Enfin, elle conteste que le périmètre de reclassement se limiterait à l’unité économique et sociale [1] et soutient que les magasins indépendants doivent être inclus dans ce périmètre pour les motifs précédemment développés, étant ajouté que le plan de sauvegarde de l’emploi lui-même a prévu que le périmètre de reclassement ne se limitait pas à l’unité économique et sociale [1] et l’a étendu aux 'autres entités amont du groupe situées sur le territoires national et dont la nature de l’activité permet de proposer une/des propositions de reclassement', sachant que l’annexe 3 ne précise pas ces entités alors que cela aurait dû être mentionné.
En réponse, la société [1] fait valoir qu’en validant l’accord majoritaire du plan de sauvegarde de l’emploi, l’inspection du travail a nécessairement vérifié que le comité social et économique avait reçu toutes informations utiles, au nombre desquelles figurent le périmètre d’appréciation du motif économique ainsi que celui du reclassement, mais bien plus qu’elle avait vérifié son bien-fondé, ce qui doit conduire, quand bien même il ne s’agit que de la validation d’un accord majoritaire, à considérer qu’il existe une présomption de validité du périmètre d’appréciation du motif économique et du reclassement.
Elle précise qu’en l’espèce, il n’y a pas de difficulté sur le secteur d’activité, lequel est le commerce de détail d’articles de bricolage, sans qu’il puisse néanmoins y être intégrées les sociétés [6] et [5] dès lors qu’elles n’entrent pas dans la définition légale du groupe au sens du code de commerce, pour être des sociétés juridiquement distinctes appartenant à un chef d’entreprise indépendant, sans intégration au groupe, et en conséquence sans notion d’entreprise dominante et d’entreprises contrôlées, pas plus qu’il n’existe de lien capitalistique majoritaire avec ces sociétés.
A cet égard, elle conteste que les redevances versées par les sociétés indépendantes, à les supposer établies, puissent constituer ce lien capitalistique, alors même qu’elles ne sont que la contrepartie d’un contrat d’enseigne qui permet à ces sociétés de bénéficier de la notoriété de l’enseigne, des services de prestations de sociétés filiales du groupe, et ce, dans le but d’optimiser sa gestion et bénéficier de tarifs privilégiés vis-à-vis des fournisseurs.
Dès lors, elle estime que le seul périmètre d’appréciation du motif économique correspond à l’unité économique et sociale [1].

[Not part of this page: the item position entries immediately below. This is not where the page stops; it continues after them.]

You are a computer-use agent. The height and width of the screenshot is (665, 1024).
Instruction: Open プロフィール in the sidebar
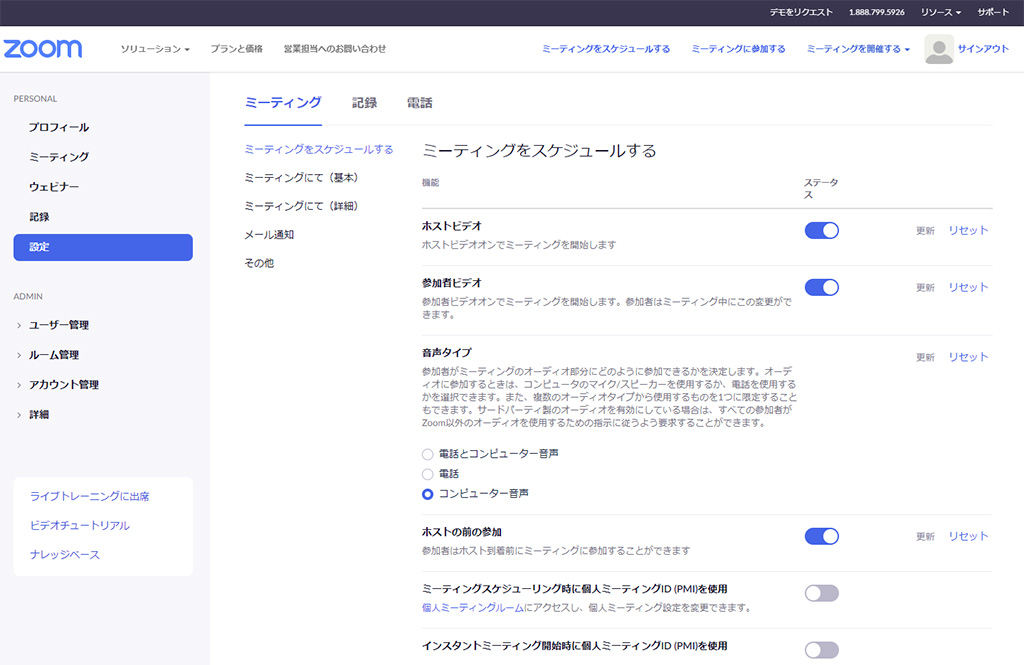click(x=59, y=128)
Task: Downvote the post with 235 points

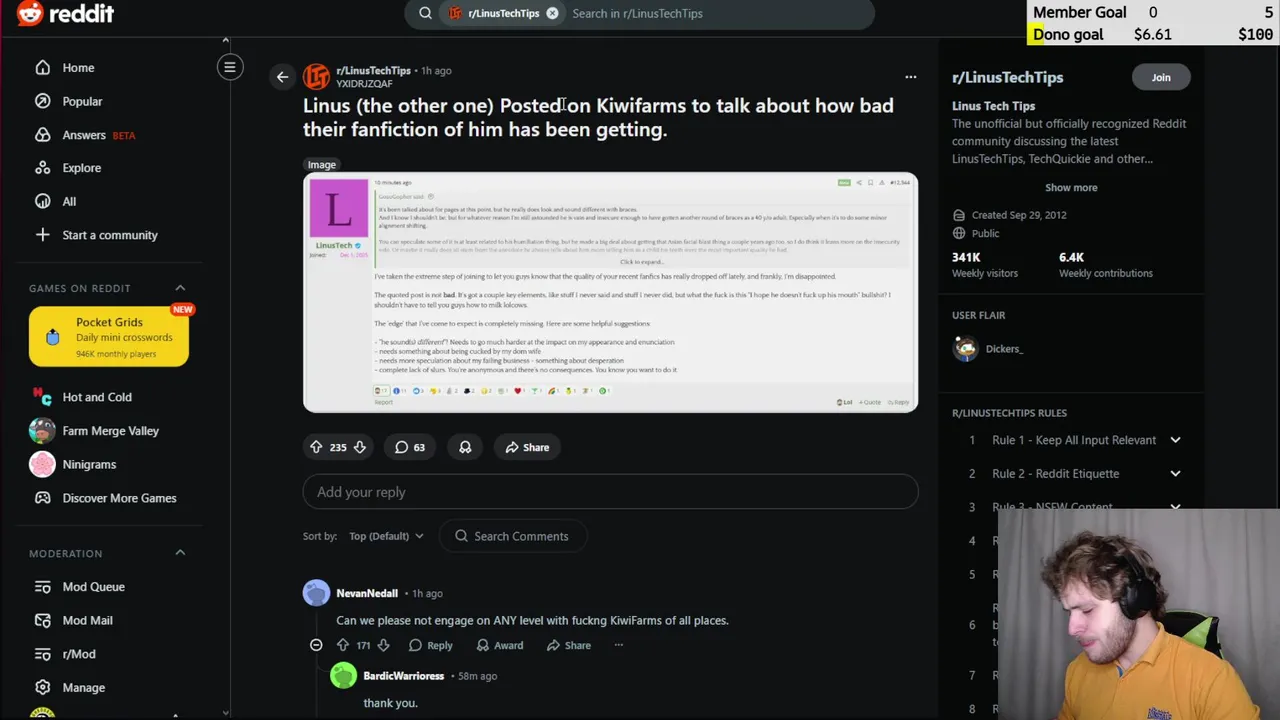Action: [360, 447]
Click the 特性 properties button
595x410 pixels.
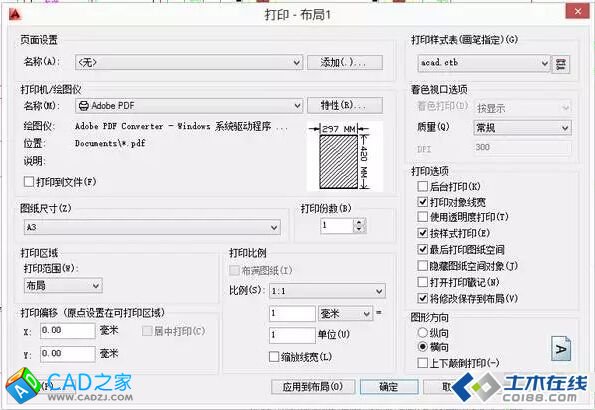tap(345, 106)
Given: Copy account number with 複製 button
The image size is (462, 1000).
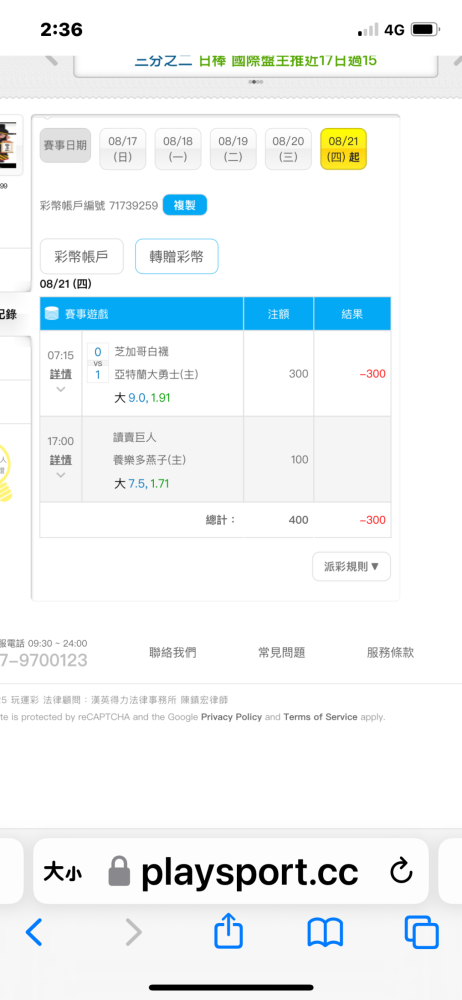Looking at the screenshot, I should coord(185,205).
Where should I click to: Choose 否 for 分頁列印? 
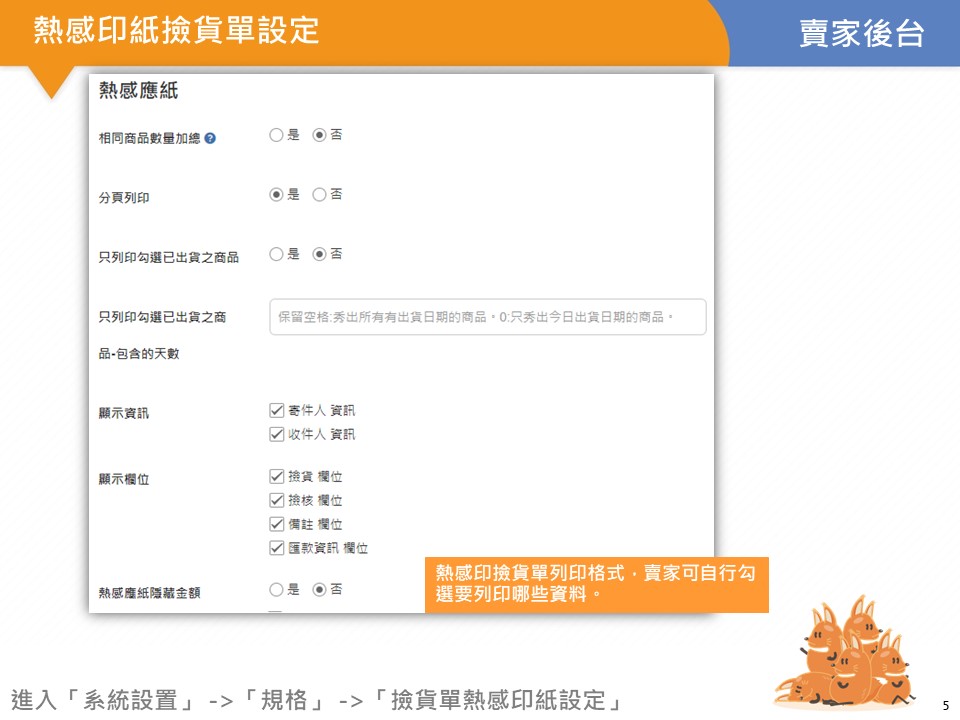pos(320,195)
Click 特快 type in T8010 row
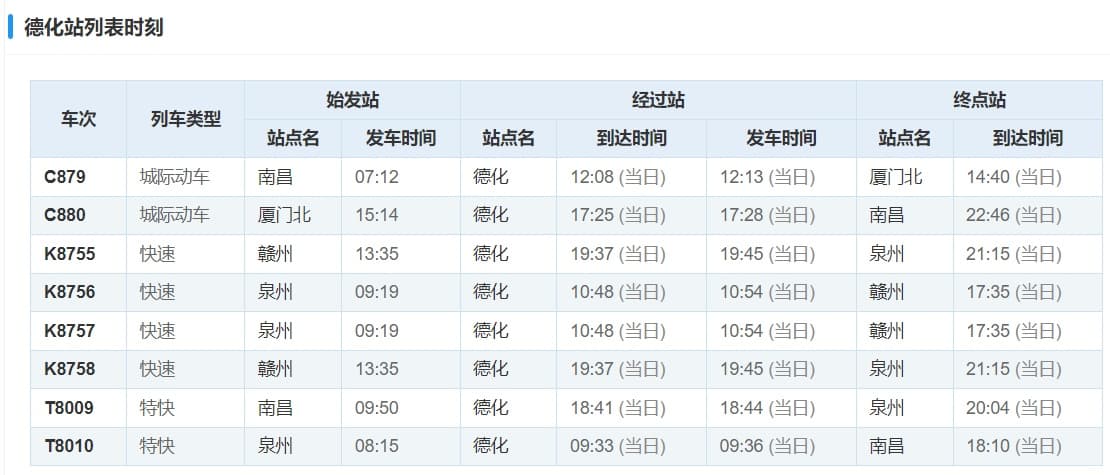This screenshot has width=1110, height=475. click(x=158, y=445)
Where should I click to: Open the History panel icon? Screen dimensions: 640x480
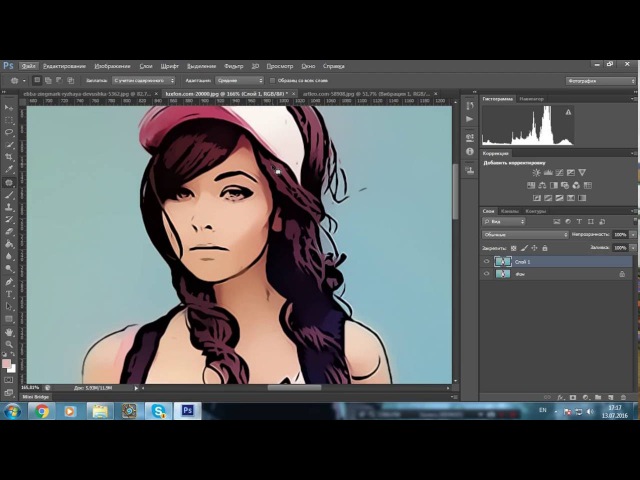click(x=469, y=109)
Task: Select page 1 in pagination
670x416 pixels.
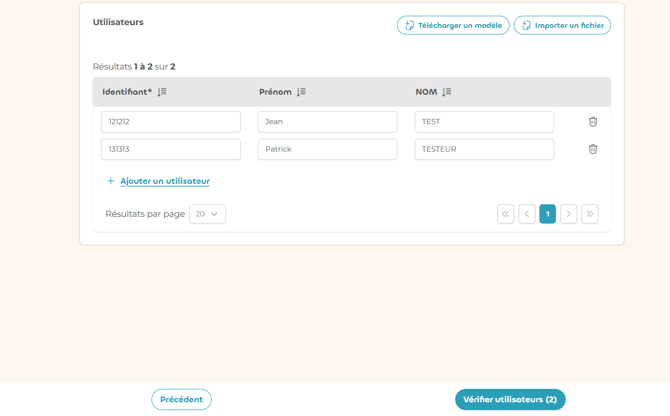Action: pyautogui.click(x=547, y=214)
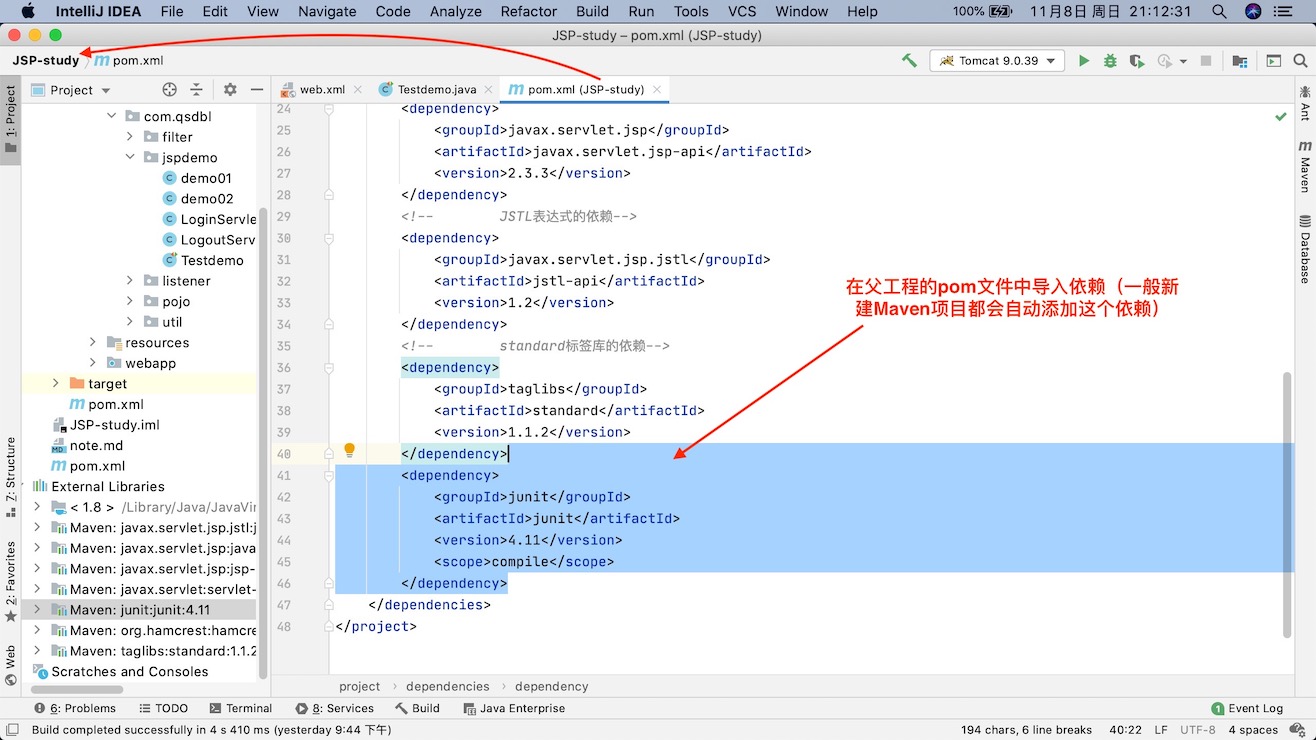The width and height of the screenshot is (1316, 740).
Task: Open the Tomcat 9.0.39 run configuration dropdown
Action: [x=997, y=61]
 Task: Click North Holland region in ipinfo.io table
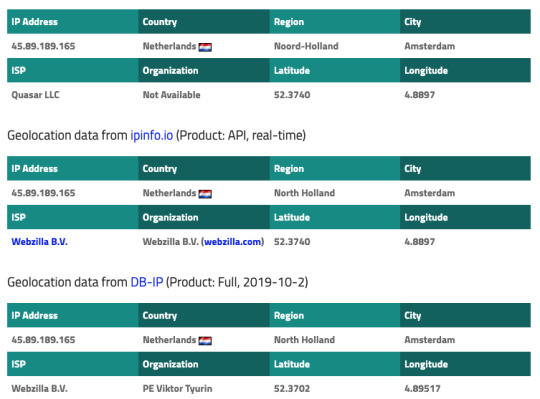coord(304,193)
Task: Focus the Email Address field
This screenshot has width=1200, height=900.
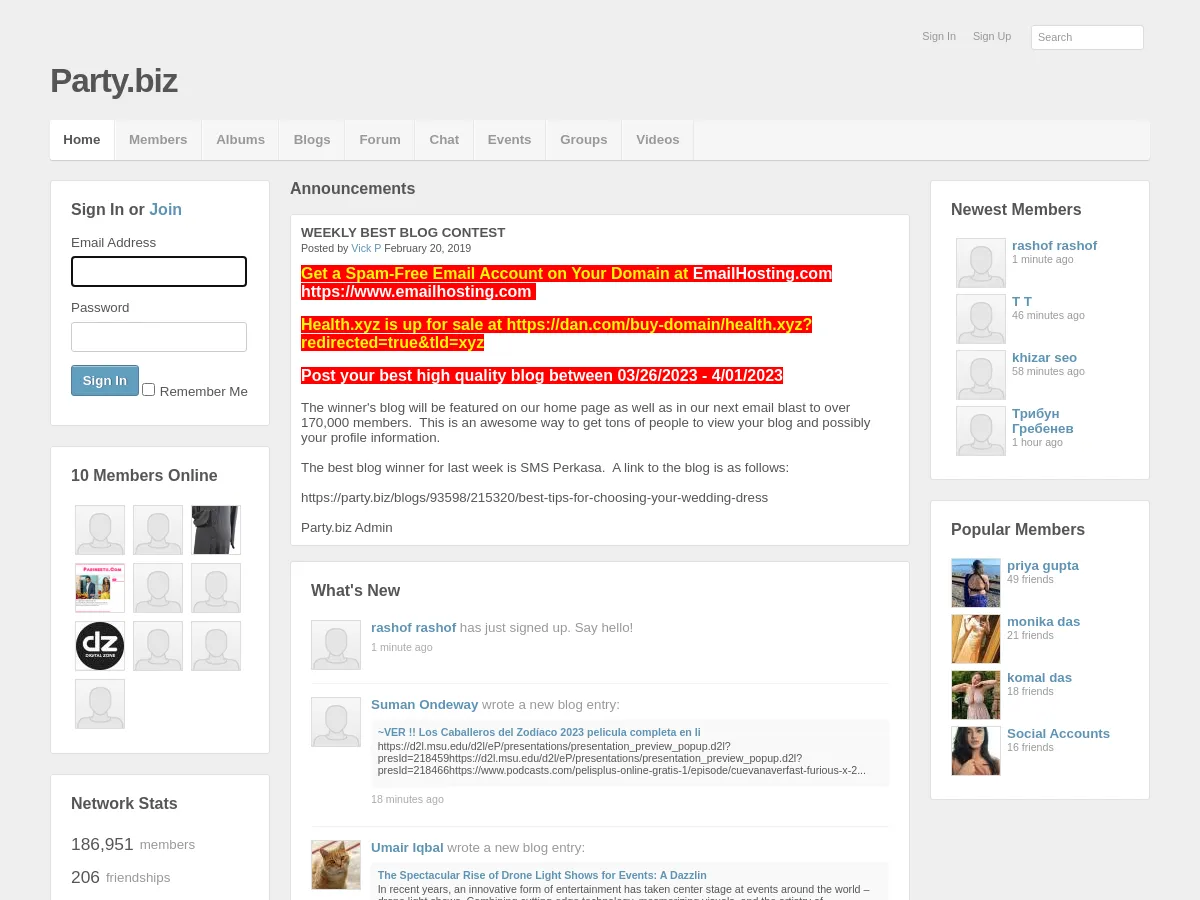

En ce qui concerne la nécessaire sauvegarde de la compétitivité, elle explique que le secteur du bricolage est un marché très concurrentiel et qu’ainsi, en 2021, deux groupes détenaient près de 70% des parts de marchés, le groupe [9] et le Groupe [10] quand elle-même était passée de la 6ème à la 8ème position, sachant qu’il ressort du rapport de l’Insee de 2025 que ce secteur a connu un décrochage durable dès 2009, qu’il y a eu un retournement marqué après le pic artificiel post-covid, une contraction du tissu commercial avec une baisse du nombre de magasins de quincaillerie-bricolage, une concentration accrue du marché et une pression concurrentielle renforcée par la montée structurelle du commerce en ligne.
Elle note qu’au-delà de sa perte de compétitivité sur le marché du bricolage, elle a connu des résultats économiques alarmants avec une baisse constante de son chiffre d’affaires et de son excédent brut d’exploitation depuis 2019, difficultés auxquelles participait activement le point de vente de [Localité 1], sans que les nombreuses mesures et investissements qu’elle a mis en 'uvre pour redynamiser son chiffre d’affaires et redéfinir des orientations stratégiques ambitieuses, en ce compris le développement du e-commerce, n’aient permis son redressement, et ce, notamment en raison d’une implantation à proximité d’usines Ceveso et d’un environnement commercial de proximité très concurrentiel.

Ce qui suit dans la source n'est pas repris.